The push to bring back employees has indeed created cascading benefits for office furniture dealers and other ancillary businesses.
Better Source is a 20-year-old Bay Area firm that brings in liquidation items from offices that have either downsized or closed and resells them at a discount. The company’s 50,000-square-foot showroom in Hayward is packed, “Tetris”-style, with filing cabinets, cubicles, desks, and the ever-popular Herman Miller Aeron chairs. Especially in demand? Phone booths.
“They’re the hottest things,” said Better Source co-owner Darryl Denny. “We can’t keep them in our warehouse.”
Business was up about 20% last year, and he expects sales to increase through 2025.
A company called Room, which creates phone booths and soundproof pods, has sold more than 5,000 units to some 1,000 Bay Area customers, according to a spokesperson, to help companies replicate the privacy of the work-from-home experience.
David Liu, owner of sushi spot Ebiko at 100 First St., said it’s been nice to have a lunch rush downtown again. “Since September, it’s definitely gotten busier,” he said. “We see more and more regulars, and the vibe is just more lively.”
From opening at 11 a.m. until around 1 p.m., Ebiko sees a steady stream of people picking up containers of unagi nigiri or spicy salmon rolls, and the line tends to stretch out the door — at least mid-week.
One stark trend in this new era is that Mondays and Fridays tend to be slower and quieter, he said. Andytown’s Crabbe agrees, adding that holiday weekends or bad weather can cause wild downturns in business.
Finding the balance
These days, only about 20% of tech companies have a completely remote option, according to data aggregator TrueUp.
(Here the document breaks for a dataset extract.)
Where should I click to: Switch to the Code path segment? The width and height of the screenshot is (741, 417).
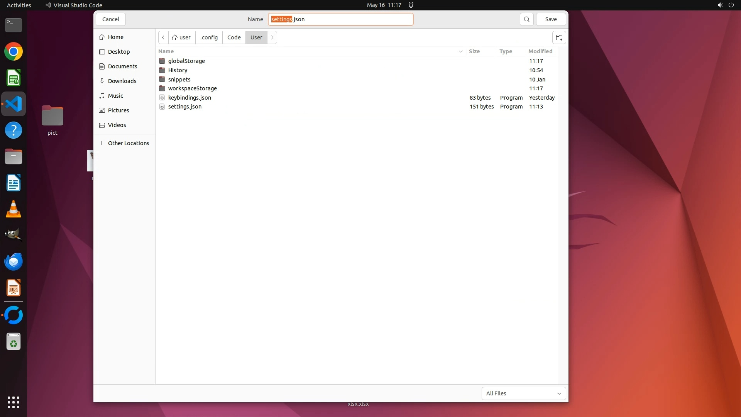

While most local firms have embraced their three days in the office, a handful continue to evangelize a remote-first identity.
One key example is Airbnb, which renewed a 10-year-lease in SoMa late last year.
“The best talent in the world doesn’t live within a proximate distance of 888 Brannan St. in San Francisco,” said Iain Roberts, global head of employee experience, who lives in Marin County.
‘It’s about finding what works for the company, but then also providing some flexibility to employees.’
The company allows employees to work from anywhere while regularly bringing them into an office to collaborate on “hard questions.” This approach yielded Airbnb its highest employee engagement score in years in 2024, according to internal surveys, with no drop in productivity.
Flying employees into SF more frequently did require balance sheet rejiggering, though. “We’ve had to fundamentally think about how we build budgets differently to support a slightly increased amount of travel,” Roberts said.
Pinterest, which has subleased a chunk of its former office space to Adyen, has a “PinFlex” policy that lets employees work from anywhere and primarily uses its remaining space for in-person events, like pop-ups and conferences. Workers can come in whenever they want, but there are no regular requirements. (The company says 66% of Bay Area-based employees visit the office at least once a month, and 34% come in a couple of times a month).
Both Airbnb and Pinterest cite their remote-first policies for helping them lure talent. At-home work has been shown to particularly benefit people with disabilities, as well as caregivers.
“PinFlex is a clear advantage for Pinterest — something candidates have told us directly,” said Sara Phillips-Broadhurst, senior director of people strategy and innovation. The policy has also helped with “boosting productivity, fostering more collaboration, and enhancing well-being,” she added.
Ultimately, some kind of compromise that balances plenty of in-office collaboration with a dose of telecommuting is the best policy for most companies, according to Nick Bloom, a Stanford University economics professor who has become a kind of remote-work guru. He argues that both workers and employees win with a hybrid schedule that includes two days at home — in other words, mostly in-person, but not to an extreme.
For Lending Club, the equation makes sense. “It’s about finding what works for the company,” Wilson said, “but then also providing some flexibility to employees.”